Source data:
☆ ☆ ☆ ☆ ☆
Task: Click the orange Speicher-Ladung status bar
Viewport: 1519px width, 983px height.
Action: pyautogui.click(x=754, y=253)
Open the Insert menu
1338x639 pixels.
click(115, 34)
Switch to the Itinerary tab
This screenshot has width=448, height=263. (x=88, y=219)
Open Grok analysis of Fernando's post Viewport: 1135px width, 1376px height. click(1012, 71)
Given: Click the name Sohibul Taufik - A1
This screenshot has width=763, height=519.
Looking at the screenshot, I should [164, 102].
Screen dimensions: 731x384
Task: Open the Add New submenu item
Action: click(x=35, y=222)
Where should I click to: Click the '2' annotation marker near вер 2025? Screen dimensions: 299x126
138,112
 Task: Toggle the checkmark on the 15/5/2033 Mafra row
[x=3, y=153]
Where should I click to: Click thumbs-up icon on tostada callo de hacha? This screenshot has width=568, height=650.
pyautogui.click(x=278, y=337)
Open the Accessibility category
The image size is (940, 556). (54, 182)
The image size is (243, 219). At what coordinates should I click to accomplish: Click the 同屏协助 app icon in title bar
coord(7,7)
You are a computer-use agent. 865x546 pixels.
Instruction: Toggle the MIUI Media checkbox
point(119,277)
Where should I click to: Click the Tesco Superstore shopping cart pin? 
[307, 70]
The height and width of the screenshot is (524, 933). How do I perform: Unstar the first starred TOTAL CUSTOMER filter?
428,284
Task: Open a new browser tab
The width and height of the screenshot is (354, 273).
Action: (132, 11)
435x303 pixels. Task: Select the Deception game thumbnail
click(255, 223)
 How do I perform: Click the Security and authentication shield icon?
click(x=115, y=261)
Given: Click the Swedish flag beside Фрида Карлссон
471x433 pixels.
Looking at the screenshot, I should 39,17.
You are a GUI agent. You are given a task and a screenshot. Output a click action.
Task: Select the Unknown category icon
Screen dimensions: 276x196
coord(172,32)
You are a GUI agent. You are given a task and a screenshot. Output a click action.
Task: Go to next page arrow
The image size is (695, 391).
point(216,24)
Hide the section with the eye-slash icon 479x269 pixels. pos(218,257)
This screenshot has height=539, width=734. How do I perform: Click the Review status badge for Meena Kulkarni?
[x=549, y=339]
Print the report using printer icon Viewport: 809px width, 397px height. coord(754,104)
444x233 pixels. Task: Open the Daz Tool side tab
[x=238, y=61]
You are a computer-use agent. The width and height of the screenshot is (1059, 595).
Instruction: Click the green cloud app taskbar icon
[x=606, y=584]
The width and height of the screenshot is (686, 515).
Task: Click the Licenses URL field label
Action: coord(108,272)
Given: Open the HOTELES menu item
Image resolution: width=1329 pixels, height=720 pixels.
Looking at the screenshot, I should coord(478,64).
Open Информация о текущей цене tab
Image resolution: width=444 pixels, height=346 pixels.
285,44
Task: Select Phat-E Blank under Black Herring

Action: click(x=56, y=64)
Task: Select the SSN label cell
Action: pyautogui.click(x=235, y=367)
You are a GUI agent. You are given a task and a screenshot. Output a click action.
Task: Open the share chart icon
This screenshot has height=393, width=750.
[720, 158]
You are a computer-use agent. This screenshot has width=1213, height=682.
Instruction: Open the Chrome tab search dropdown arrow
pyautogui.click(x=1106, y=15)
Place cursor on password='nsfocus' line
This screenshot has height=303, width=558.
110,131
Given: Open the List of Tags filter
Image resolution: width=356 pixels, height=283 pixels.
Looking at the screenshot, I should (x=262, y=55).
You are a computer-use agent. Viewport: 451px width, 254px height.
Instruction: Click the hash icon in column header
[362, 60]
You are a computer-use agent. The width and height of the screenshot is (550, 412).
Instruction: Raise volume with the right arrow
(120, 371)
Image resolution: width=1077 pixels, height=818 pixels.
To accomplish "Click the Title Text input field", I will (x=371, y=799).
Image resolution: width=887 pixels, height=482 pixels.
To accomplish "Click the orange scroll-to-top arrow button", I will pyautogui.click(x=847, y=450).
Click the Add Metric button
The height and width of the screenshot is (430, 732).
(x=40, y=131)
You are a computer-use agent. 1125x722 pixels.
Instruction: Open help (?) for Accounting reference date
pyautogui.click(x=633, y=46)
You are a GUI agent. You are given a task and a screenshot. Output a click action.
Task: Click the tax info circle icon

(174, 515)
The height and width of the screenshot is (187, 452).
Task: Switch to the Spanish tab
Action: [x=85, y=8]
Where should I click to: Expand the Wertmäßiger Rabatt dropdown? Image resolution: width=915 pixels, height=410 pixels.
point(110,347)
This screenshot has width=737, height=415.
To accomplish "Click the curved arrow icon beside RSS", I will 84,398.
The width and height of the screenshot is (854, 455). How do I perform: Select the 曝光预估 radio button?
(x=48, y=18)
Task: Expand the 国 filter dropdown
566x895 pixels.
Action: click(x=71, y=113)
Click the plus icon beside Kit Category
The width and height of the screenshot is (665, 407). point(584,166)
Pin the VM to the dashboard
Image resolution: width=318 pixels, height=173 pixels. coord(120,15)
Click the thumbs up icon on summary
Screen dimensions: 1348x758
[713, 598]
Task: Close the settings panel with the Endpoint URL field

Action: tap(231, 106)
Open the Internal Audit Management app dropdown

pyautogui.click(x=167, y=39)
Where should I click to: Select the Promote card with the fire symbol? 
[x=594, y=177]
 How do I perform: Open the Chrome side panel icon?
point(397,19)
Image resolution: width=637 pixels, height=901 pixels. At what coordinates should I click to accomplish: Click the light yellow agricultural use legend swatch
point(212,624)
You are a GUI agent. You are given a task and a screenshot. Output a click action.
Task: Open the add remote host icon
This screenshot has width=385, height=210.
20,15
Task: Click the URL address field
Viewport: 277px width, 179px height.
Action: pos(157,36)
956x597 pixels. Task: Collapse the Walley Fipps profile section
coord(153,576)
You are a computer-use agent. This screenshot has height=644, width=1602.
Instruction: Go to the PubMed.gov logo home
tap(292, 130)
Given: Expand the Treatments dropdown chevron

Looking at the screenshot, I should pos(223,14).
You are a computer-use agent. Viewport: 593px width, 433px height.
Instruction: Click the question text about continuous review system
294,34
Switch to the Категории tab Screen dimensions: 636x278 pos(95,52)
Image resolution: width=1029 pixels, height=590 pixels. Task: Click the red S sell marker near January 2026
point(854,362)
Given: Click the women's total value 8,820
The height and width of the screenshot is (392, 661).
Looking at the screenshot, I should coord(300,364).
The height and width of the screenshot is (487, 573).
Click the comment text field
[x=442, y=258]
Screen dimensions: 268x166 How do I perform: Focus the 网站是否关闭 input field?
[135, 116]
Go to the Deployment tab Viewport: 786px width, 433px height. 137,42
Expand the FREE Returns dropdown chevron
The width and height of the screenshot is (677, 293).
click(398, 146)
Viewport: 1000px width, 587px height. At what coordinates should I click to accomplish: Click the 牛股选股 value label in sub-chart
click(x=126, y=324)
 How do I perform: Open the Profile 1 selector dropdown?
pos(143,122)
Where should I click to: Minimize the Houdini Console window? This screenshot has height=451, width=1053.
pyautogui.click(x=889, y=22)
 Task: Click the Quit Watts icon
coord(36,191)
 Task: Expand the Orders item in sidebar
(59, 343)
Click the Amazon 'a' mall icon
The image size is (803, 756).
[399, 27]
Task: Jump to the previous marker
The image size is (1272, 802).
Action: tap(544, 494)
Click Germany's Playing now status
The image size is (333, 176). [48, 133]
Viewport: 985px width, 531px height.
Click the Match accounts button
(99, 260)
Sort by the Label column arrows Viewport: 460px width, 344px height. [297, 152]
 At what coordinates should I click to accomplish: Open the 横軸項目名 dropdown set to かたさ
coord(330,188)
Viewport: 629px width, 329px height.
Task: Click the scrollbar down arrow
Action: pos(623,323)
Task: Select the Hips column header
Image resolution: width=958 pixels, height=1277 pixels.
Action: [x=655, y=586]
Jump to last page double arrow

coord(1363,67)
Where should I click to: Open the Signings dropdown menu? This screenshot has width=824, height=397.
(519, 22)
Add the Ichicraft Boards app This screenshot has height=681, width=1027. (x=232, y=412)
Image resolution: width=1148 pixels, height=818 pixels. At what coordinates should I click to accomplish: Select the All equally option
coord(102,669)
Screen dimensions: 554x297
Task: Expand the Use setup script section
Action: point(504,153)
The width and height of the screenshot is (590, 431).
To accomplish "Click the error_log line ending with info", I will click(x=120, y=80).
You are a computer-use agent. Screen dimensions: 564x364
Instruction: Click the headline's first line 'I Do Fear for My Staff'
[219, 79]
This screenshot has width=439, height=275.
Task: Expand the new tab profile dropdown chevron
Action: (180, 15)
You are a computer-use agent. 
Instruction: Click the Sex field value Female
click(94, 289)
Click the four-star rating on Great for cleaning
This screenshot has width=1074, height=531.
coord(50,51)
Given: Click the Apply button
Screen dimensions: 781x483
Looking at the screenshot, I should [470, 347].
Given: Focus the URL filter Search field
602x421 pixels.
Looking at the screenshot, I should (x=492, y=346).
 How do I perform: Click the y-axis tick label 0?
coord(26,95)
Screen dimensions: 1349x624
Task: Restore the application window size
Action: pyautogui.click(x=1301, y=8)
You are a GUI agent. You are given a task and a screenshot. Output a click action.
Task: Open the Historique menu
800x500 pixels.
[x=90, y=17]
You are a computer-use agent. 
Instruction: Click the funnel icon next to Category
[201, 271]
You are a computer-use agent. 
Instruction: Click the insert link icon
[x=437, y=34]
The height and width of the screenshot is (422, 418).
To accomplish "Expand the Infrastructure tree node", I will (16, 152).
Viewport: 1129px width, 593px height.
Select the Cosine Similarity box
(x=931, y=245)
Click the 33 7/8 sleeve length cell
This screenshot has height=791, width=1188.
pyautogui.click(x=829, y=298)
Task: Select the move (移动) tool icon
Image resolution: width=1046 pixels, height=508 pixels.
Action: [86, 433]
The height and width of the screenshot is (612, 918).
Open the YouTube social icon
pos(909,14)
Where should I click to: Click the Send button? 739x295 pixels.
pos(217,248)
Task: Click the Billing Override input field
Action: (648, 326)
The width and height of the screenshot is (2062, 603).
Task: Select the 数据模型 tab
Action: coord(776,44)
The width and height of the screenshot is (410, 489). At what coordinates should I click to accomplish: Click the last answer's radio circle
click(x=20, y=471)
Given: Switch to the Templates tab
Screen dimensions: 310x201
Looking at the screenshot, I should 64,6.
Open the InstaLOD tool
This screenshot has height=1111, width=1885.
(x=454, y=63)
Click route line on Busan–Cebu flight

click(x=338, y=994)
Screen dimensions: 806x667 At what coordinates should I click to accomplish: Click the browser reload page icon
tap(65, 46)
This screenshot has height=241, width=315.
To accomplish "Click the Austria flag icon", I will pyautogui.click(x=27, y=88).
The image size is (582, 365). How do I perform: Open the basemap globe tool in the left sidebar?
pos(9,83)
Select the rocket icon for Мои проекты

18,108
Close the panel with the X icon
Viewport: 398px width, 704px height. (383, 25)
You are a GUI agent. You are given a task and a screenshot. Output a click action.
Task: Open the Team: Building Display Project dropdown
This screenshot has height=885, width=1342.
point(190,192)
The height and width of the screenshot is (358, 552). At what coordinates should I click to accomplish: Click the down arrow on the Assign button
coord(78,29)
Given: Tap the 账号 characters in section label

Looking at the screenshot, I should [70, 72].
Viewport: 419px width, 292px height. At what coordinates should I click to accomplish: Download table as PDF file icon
☆ ☆ ☆ ☆ ☆
Find each line in the records above that contains "flag", and copy it.

Given: Click the Swedish flag beside Фрида Карлссон
To accomplish "Click the Austria flag icon", I will pyautogui.click(x=27, y=88).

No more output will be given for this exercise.